◆ YOUR TASK ◆
Every record here should be printed again exactly.

◆ INFORMATION GIVEN ◆
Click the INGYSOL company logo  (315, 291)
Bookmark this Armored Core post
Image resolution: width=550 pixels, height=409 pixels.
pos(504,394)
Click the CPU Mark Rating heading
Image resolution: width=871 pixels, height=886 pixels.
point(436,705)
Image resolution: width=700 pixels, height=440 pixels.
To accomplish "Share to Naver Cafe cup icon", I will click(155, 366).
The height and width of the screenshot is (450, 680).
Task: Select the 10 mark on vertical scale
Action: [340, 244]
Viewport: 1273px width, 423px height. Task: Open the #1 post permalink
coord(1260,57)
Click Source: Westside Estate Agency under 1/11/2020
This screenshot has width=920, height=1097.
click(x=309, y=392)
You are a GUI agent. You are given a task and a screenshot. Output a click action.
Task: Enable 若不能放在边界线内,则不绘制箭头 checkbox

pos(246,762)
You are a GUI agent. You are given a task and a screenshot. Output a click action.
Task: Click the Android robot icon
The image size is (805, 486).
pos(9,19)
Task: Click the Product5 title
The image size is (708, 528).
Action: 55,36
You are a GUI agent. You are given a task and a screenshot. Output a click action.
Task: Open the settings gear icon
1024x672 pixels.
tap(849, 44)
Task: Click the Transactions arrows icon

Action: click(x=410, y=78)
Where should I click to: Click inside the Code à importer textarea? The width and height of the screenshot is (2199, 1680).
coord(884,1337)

◆ WRITTEN SOLUTION ◆
Click the INGYSOL company logo  (315, 291)
Bookmark this Armored Core post
Image resolution: width=550 pixels, height=409 pixels.
pos(504,394)
Click the CPU Mark Rating heading
Image resolution: width=871 pixels, height=886 pixels.
point(436,705)
Image resolution: width=700 pixels, height=440 pixels.
To accomplish "Share to Naver Cafe cup icon", I will click(155, 366).
The height and width of the screenshot is (450, 680).
Task: Select the 10 mark on vertical scale
Action: [340, 244]
Viewport: 1273px width, 423px height. Task: Open the #1 post permalink
coord(1260,57)
Click Source: Westside Estate Agency under 1/11/2020
This screenshot has width=920, height=1097.
click(x=309, y=392)
You are a GUI agent. You are given a task and a screenshot. Output a click action.
Task: Enable 若不能放在边界线内,则不绘制箭头 checkbox

pos(246,762)
You are a GUI agent. You are given a task and a screenshot. Output a click action.
Task: Click the Android robot icon
The image size is (805, 486).
pos(9,19)
Task: Click the Product5 title
The image size is (708, 528).
Action: 55,36
You are a GUI agent. You are given a task and a screenshot. Output a click action.
Task: Open the settings gear icon
1024x672 pixels.
tap(849, 44)
Task: Click the Transactions arrows icon

Action: click(x=410, y=78)
Where should I click to: Click inside the Code à importer textarea? The width and height of the screenshot is (2199, 1680).
coord(884,1337)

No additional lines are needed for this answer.